##### SUPPLIED MATERIAL #####

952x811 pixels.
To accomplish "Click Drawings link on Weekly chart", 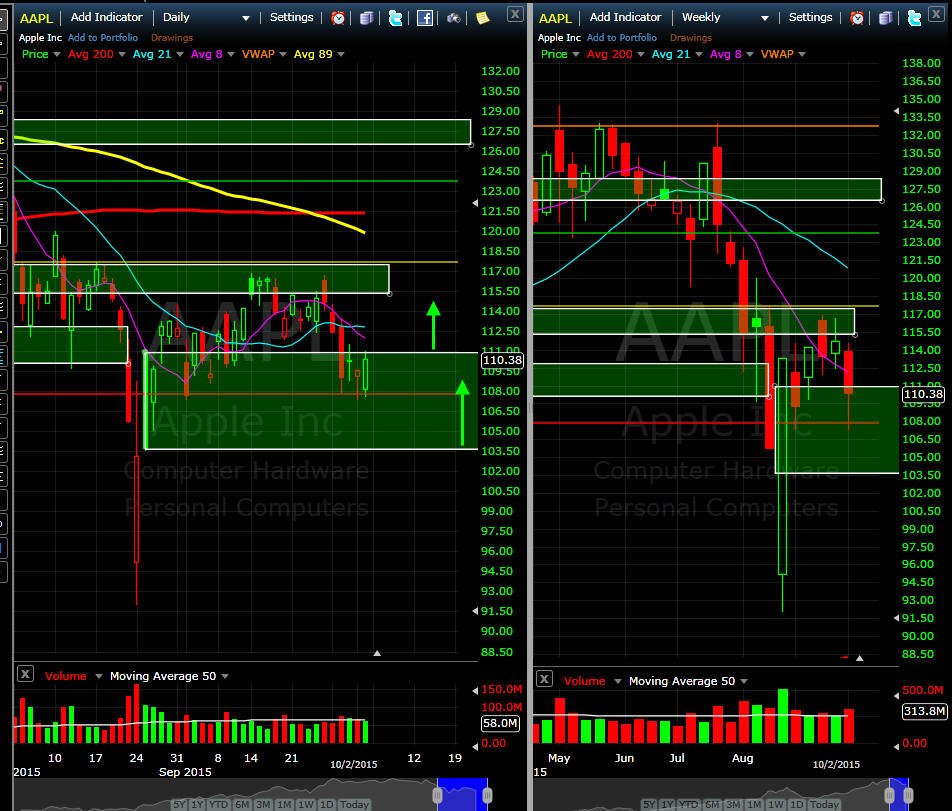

#####
##### SUPPLIED MATERIAL #####

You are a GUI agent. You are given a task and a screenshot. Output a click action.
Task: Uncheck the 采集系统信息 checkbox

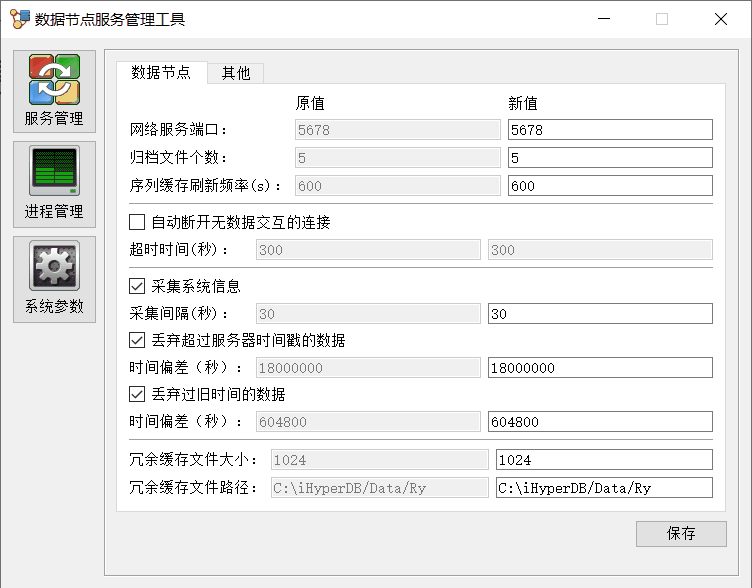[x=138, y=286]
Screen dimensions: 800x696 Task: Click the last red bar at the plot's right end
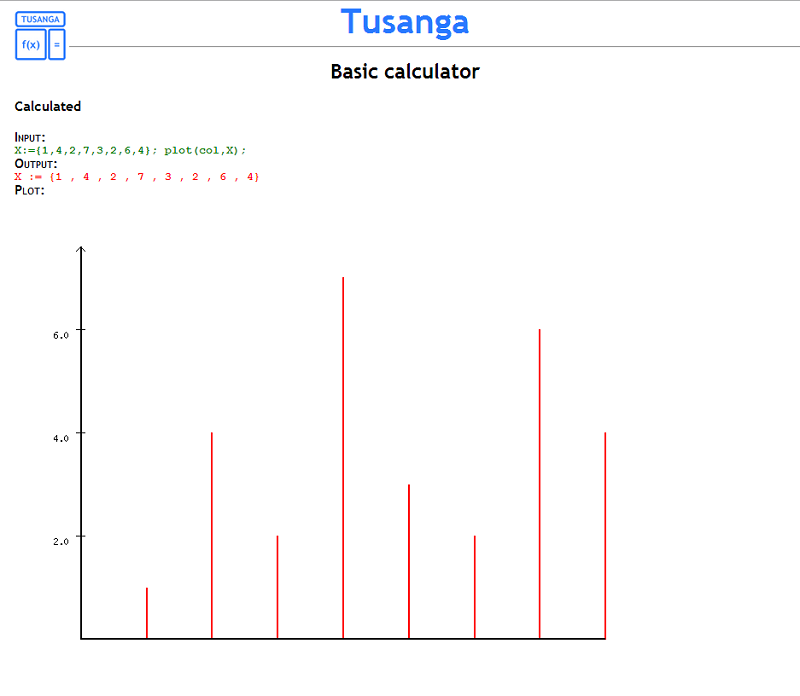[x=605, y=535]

#####

- ASSIGNMENT
Would you please reproduce the entries above, starting at the line with "952x811 pixels." and stopping after the line with "Drawings link on"? Omit any pictures.

- SOLUTION TO THE EXERCISE
952x811 pixels.
To accomplish "Click Drawings link on Weekly chart", 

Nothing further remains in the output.